● **EXERCISE**:
Write out the entries below exactly as they appear, line for line, leaving out the pictures.

=====

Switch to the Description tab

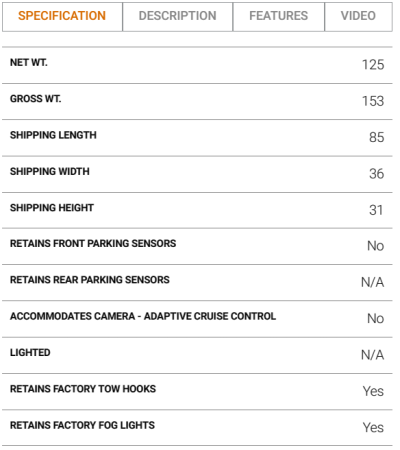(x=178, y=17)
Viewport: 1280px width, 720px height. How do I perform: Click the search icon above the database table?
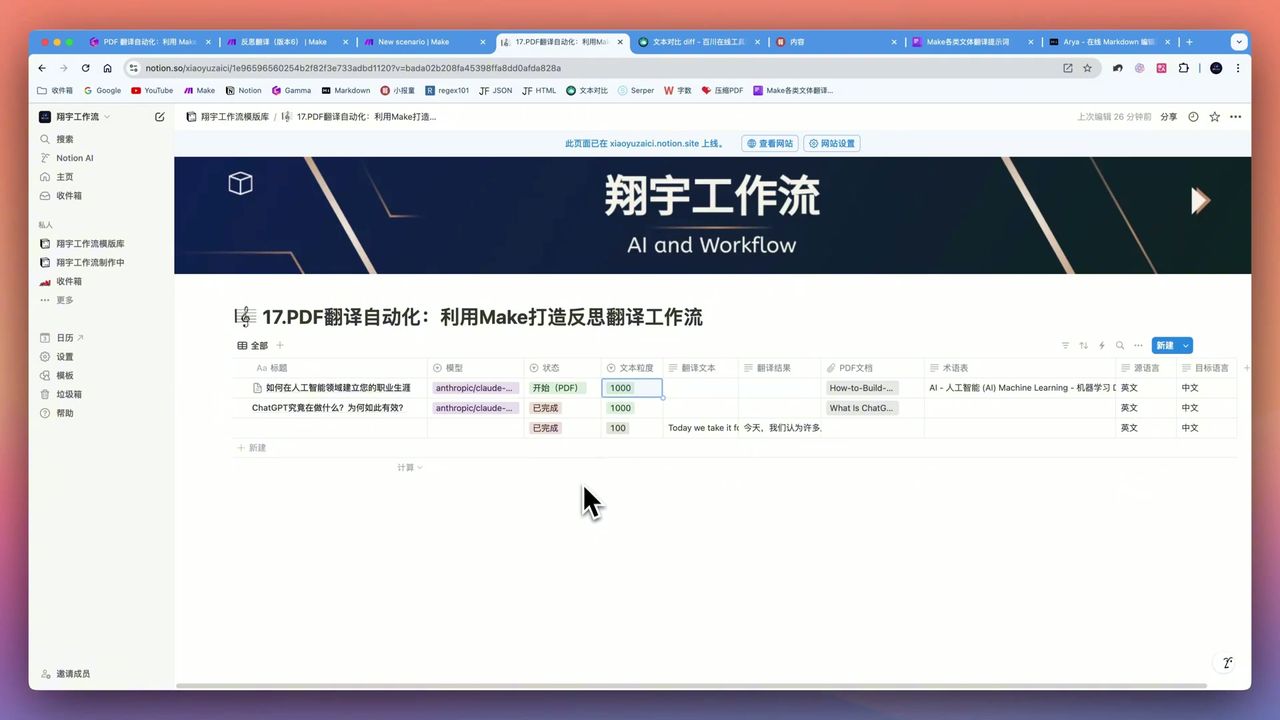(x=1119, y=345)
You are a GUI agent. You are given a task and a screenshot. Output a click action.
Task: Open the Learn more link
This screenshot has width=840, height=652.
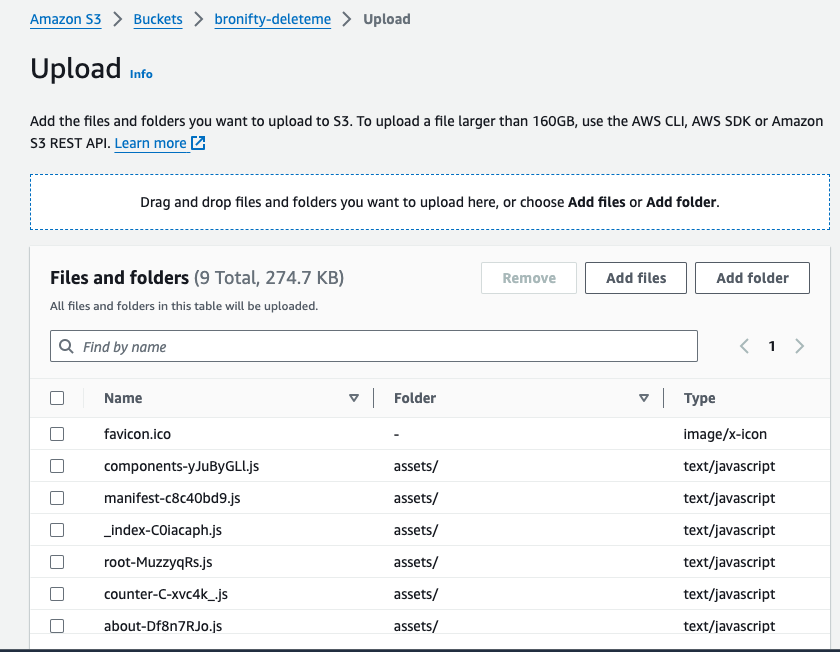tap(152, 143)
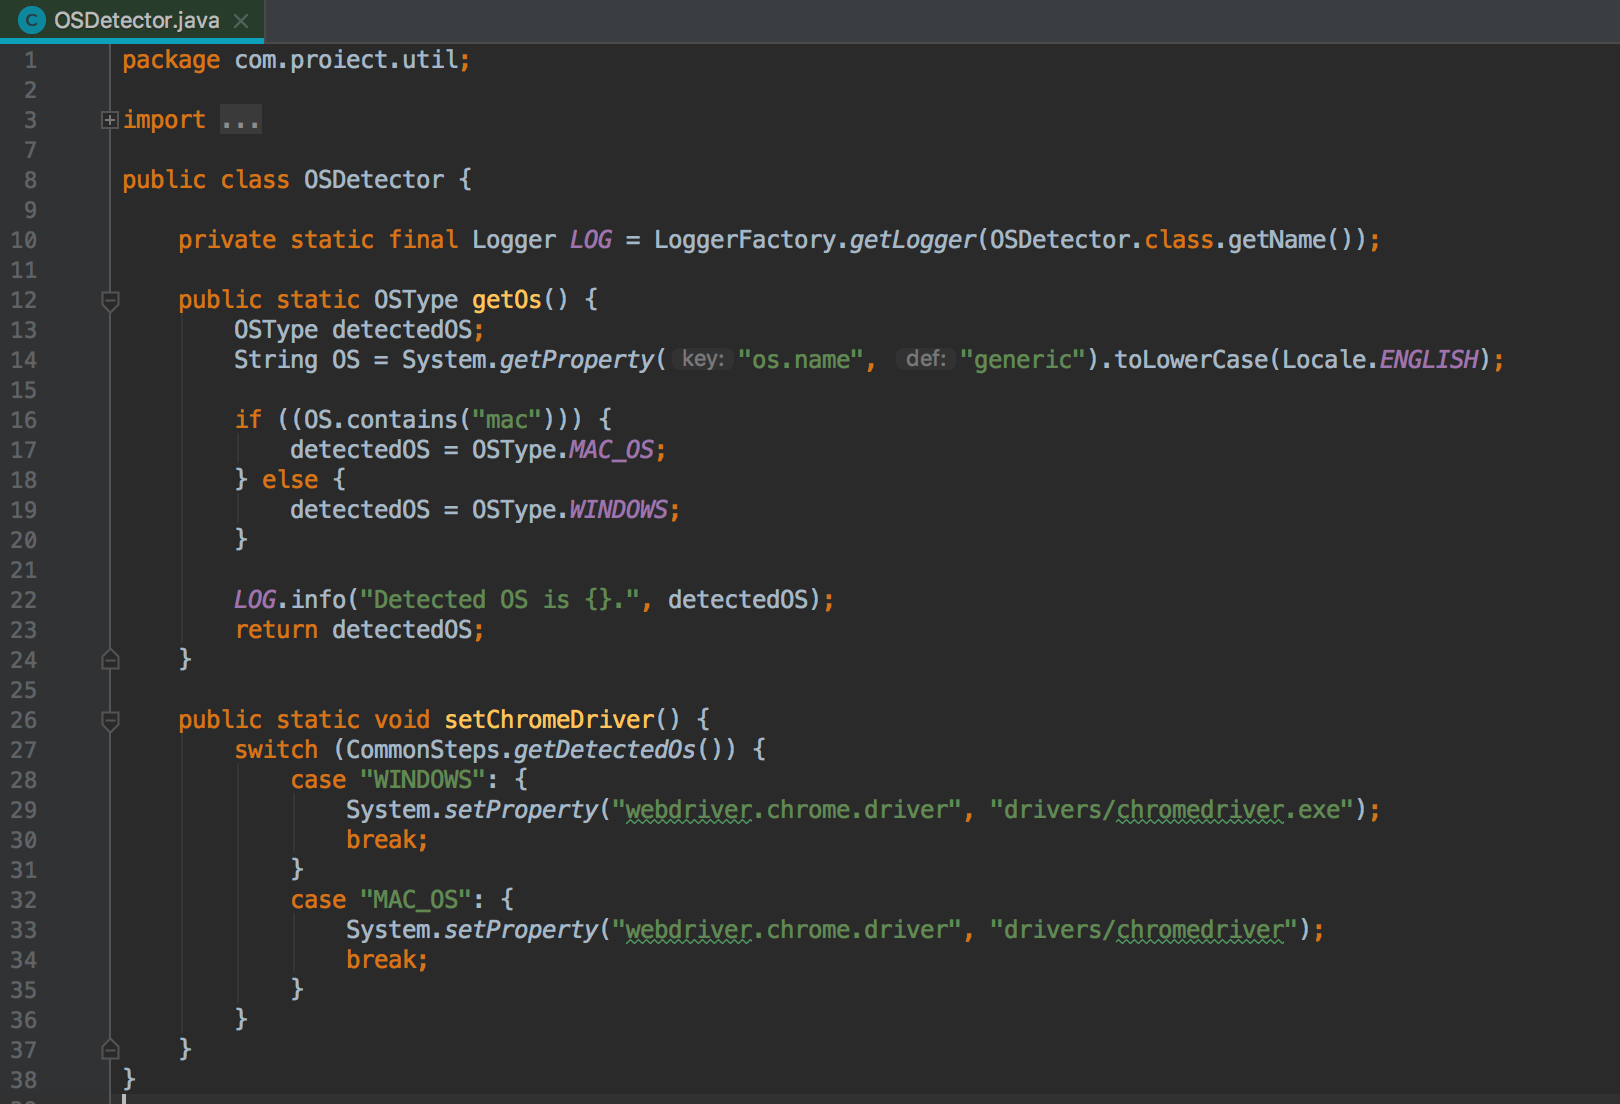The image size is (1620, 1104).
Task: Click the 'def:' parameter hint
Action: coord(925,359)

=====

● **SOLUTION**:
Switch to the Description tab

(x=178, y=17)
Viewport: 1280px width, 720px height. How do I perform: Click the search icon above the database table?
(x=1119, y=345)
You are a GUI agent. You are given a task and a screenshot. Output a click action.
Task: Open the Learn more link
This screenshot has width=840, height=652.
tap(152, 143)
The image size is (1620, 1104).
Task: Click the 'def:' parameter hint
Action: coord(925,359)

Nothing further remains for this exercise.